Measuring Word Frequencies for an Evolving Lexicon
Elizabeth Leeds Hohman, (Naval Surface Warfare Center), firstname.lastname@example.org
This work is part of a larger project to analyze streaming documents such as news articles or web logs. The project uses a graph representation of the documents and provides dynamic methods for clustering and viewing the documents. As part of that project, a vector space model is used to represent the documents. In the vector space model, each document is represented as a vector with each dimension of the vector corresponding to a different word in the lexicon. The entries of the vector depend on the number of times the corresponding word in the lexicon occurred in the document. The entries are usually scaled by the frequency of the word in the corpus. This decreases the effect of common words that occur in many documents and increases the effect of rare words that signify the content of the document.
The data in this project are considered in a streaming fashion such as news articles or newsgroup entries collected in time. If we no longer assume a fixed corpus, we cannot use a fixed-dimensional vector space model. Since the lexicon cannot grow without limit, approximations must be made to the representation. New words will appear in documents while words that have been seen in the past might not be seen again. Since the lexicon is constantly changing, we cannot pre-assign dimensions of the vector space to specific words. Also, since vector entries are dependent not only on the frequency of the word in the document but also on the frequency of the word in the corpus, the corpus frequency must also be approximated in the case of streaming documents.
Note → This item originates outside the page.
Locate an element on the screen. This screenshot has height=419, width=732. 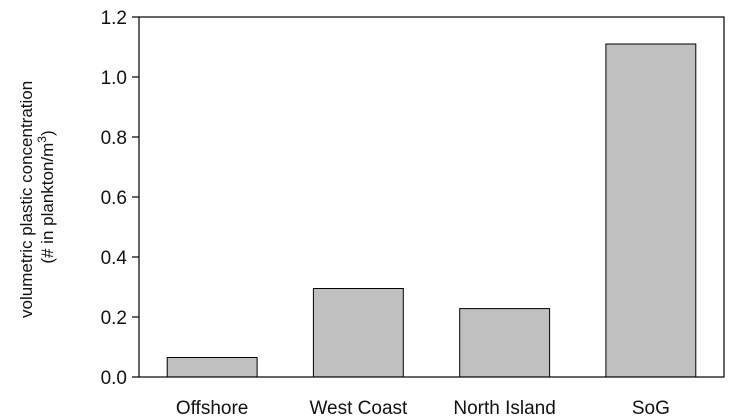
x-axis-labels: Offshore West Coast North Island SoG is located at coordinates (423, 408).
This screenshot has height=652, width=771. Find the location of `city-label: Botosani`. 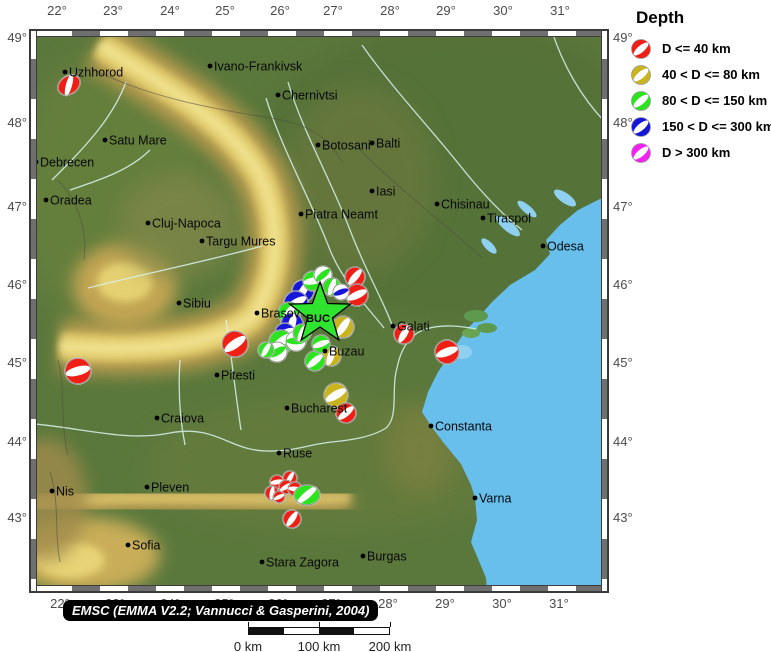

One solution to approximating the corpus frequency is to use a time window and calculate the frequency within that window. In this work, we use an exponentially weighted moving average where the parameter allows for varying the amount of history influencing the value. Since the parameter influences the amount of emphasis on past documents, we should expect streaming text sources that are changing more rapidly to require a different value than sources which change at a slower rate. We will examine simple classifiers and simple datasets in order to monitor classification performance as a function of this parameter. Although the focus will be on calculating word frequencies for the evolving lexicon, other details of text processing of streaming documents will also be presented.